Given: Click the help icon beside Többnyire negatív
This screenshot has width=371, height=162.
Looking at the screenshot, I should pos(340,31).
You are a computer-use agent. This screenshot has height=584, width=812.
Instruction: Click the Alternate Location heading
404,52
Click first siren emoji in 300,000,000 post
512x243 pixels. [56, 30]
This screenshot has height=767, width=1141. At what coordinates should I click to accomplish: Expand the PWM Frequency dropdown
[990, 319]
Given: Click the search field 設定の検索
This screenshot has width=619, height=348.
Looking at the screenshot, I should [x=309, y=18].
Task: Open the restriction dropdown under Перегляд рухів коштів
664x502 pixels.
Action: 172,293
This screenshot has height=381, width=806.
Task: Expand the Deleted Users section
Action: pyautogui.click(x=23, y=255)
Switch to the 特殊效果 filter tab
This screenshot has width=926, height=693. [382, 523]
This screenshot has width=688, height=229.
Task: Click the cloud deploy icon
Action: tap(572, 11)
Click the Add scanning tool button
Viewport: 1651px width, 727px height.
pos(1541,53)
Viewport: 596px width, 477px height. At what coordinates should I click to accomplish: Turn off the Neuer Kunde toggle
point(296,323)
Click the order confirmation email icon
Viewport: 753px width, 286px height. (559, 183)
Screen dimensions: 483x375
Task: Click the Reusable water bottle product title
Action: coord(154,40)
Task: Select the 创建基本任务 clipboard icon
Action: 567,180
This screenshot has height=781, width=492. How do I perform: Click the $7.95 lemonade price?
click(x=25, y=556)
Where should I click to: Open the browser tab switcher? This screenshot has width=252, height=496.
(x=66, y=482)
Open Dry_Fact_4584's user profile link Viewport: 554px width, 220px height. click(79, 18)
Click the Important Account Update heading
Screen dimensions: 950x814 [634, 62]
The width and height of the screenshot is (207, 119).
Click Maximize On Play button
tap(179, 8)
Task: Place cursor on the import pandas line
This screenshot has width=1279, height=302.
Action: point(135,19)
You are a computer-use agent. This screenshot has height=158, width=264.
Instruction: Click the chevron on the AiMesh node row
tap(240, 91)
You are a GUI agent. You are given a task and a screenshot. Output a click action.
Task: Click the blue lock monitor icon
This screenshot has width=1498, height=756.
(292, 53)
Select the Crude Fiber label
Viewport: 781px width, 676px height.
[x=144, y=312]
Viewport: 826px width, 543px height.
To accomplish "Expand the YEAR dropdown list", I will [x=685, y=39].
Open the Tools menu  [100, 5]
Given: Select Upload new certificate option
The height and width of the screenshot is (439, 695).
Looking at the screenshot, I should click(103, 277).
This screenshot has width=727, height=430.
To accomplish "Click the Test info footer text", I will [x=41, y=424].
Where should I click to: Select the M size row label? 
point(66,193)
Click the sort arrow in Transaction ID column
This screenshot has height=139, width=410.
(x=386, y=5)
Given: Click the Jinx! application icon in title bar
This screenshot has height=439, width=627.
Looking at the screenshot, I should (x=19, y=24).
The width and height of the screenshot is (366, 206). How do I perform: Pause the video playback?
------------
◆ EXERCISE DETAILS
Extract each line from the entries above that contains the string "agent".

◆ RESPONSE FOR THIS EXERCISE
You are a computer-use agent. This screenshot has height=584, width=812.
You are a computer-use agent. This screenshot has height=158, width=264.
You are a GUI agent. You are given a task and a screenshot. Output a click action.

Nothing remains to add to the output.